1. factores de risco para CHD
Os factores de risco actuais para a aterosclerose são principalmente os seguintes: 1. Idade e sexo: a doença é sobretudo observada em pessoas de meia idade e idosas com mais de 40 anos, com uma incidência mais elevada nos homens do que nas mulheres, mas uma incidência maior nas mulheres após a menopausa, que pode estar relacionada com a diminuição dos níveis de estrogénio; 2. Hiperlipidemia: aumento do colesterol total, triglicéridos, LDL, lipoproteína de densidade muito baixa e apolipoproteína B, e aumento do HDL e Hipertensão: de acordo com as estatísticas, a prevalência da hipertensão é três a quatro vezes superior à da tensão arterial normal; 4. Tabagismo: a incidência e a taxa de mortalidade dos doentes que fumam é duas a seis vezes superior à dos não fumadores; 5. Diabetes e tolerância anormal à glicose; 6. Obesidade; 7. Redução da actividade física: falta de exercício, níveis elevados de stress mental crónico Factores genéticos: Os doentes com mais de 50 anos de idade têm uma probabilidade muito maior de ter parentes próximos com aterosclerose; 9. Personalidade tipo A: Pessoas com temperamento rápido, competitivas e muitas vezes cautelosas em relação aos outros correm um risco acrescido de CHD; 10. Hiperhomocysteinemia; 11. Infecção por Chlamydia pneumoniae; 12. Dietas ocidentais: Utilização de alimentos ricos em calorias, gorduras animais e colesterol, etc [1].
2. patogénese da CHD
A patogénese da CHD sempre colocou mais ênfase no aumento e migração de macrófagos, na proliferação e migração de células musculares lisas na fagocitose e acumulação de lípidos; na proliferação e migração de fibroblastos na formação de lesões fibro gordurosas; na adesão e agregação de plaquetas, que contribuem para o dano e proliferação das células endoteliais, trombose e a proliferação e migração destas células acima mencionadas.

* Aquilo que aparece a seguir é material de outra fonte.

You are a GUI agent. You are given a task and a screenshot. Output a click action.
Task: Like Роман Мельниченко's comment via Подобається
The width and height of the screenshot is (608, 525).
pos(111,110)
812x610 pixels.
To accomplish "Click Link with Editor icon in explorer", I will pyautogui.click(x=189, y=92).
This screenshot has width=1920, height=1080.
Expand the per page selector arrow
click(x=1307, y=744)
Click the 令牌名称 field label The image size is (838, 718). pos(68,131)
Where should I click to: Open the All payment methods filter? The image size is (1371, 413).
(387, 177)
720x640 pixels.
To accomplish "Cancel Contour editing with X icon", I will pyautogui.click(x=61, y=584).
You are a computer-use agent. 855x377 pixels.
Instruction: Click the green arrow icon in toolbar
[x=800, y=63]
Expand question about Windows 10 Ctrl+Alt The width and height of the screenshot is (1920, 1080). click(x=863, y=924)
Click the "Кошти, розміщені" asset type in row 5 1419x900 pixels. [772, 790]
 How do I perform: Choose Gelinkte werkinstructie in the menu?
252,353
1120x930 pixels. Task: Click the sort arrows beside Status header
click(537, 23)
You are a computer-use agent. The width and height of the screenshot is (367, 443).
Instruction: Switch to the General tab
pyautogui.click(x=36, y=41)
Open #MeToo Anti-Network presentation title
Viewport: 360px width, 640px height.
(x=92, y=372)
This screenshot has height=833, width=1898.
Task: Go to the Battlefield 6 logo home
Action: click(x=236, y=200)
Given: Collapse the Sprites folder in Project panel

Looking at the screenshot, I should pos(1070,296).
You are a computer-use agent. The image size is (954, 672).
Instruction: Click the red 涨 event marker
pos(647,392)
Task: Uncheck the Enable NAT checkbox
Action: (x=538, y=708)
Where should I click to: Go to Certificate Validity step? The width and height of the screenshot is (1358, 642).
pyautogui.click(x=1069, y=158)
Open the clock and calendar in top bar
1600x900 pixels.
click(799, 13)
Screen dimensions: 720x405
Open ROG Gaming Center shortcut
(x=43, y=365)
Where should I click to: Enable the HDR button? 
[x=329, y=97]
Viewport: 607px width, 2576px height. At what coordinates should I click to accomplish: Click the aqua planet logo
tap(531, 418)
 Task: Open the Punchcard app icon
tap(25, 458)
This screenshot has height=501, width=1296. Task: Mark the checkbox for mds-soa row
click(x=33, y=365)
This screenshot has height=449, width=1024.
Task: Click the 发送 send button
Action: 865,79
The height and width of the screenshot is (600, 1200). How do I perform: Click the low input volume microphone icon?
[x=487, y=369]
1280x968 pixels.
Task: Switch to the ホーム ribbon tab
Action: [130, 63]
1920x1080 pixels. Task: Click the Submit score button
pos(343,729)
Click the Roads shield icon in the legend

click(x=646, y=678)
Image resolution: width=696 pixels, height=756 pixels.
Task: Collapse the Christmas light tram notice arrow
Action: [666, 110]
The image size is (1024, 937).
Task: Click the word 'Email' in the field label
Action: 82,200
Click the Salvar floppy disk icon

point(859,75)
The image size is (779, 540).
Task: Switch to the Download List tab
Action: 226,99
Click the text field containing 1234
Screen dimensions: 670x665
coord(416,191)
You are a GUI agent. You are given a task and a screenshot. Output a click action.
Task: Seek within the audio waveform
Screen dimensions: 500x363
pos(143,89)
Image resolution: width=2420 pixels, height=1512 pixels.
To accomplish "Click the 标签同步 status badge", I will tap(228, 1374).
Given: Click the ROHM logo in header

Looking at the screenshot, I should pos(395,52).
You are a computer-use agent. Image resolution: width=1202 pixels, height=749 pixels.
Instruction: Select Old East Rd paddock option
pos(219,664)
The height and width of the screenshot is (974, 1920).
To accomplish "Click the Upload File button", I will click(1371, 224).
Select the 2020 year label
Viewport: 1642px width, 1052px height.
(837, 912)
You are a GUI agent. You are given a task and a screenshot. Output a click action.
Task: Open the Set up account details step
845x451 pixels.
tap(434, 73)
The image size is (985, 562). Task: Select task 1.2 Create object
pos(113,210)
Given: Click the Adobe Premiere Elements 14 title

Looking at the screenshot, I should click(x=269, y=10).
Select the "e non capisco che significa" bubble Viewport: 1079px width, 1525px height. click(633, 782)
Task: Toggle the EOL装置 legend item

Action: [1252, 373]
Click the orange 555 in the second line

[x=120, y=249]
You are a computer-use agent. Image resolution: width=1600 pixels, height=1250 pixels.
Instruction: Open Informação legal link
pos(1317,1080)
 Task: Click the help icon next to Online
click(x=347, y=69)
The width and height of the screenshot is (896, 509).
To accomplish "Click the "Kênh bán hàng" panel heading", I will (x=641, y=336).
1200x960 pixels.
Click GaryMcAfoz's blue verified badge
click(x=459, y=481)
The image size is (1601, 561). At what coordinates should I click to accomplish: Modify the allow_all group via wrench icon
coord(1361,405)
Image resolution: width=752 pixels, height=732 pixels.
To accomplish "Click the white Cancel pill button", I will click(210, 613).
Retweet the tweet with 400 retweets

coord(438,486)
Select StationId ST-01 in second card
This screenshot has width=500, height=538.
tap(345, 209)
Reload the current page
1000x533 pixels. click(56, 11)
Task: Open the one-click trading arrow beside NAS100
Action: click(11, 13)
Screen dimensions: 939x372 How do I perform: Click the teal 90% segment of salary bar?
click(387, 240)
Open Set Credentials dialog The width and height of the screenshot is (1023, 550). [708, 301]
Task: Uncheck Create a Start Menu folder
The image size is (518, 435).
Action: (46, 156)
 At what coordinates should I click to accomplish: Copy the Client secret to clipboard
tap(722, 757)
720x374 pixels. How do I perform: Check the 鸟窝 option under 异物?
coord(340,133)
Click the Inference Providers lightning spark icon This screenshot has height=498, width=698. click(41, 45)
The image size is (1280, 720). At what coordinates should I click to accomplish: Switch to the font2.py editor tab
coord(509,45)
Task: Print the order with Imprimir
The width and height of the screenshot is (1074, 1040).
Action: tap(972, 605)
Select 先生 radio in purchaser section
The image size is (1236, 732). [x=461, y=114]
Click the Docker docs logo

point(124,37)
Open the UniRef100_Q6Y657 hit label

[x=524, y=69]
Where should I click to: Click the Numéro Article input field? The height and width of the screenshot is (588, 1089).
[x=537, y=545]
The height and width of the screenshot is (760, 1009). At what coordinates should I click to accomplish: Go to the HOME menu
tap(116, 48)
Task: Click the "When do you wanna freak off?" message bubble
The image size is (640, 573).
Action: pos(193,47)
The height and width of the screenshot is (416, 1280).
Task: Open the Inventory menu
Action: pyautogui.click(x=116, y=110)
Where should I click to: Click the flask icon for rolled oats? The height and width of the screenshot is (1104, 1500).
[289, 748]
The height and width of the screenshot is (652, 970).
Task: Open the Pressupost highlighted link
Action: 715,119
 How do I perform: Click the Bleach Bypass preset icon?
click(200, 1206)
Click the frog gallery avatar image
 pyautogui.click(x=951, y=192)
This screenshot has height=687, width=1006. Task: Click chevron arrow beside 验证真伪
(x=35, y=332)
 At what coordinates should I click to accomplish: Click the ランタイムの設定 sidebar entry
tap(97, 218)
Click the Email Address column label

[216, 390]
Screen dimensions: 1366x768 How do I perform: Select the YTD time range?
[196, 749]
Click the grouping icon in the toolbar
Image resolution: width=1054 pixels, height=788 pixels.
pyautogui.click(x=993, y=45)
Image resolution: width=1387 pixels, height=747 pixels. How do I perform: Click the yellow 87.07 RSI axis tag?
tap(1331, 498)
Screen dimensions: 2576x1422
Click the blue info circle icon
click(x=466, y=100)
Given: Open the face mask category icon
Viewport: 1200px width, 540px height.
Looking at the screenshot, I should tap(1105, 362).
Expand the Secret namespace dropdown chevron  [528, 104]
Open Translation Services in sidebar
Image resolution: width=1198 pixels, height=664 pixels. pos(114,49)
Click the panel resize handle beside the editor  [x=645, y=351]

Todas estas células libertam uma variedade de factores que, através de diferentes vias, promovem a formação de aterosclerose e a proliferação e migração destas células, criando um círculo vicioso em que a lesão progride. Existem várias teorias, incluindo a teoria da infiltração lipídica, a teoria da agregação plaquetária e da trombose, e a teoria da clonagem de células musculares lisas. Nos últimos anos, surgiu gradualmente um consenso sobre a “teoria da resposta à lesão endotelial”, que sugere que todos os principais factores de risco para as CHD acabam por danificar a íntima, e que a formação de aterosclerose é o resultado de uma resposta inflamatório-fibroproliferativa da íntima à lesão.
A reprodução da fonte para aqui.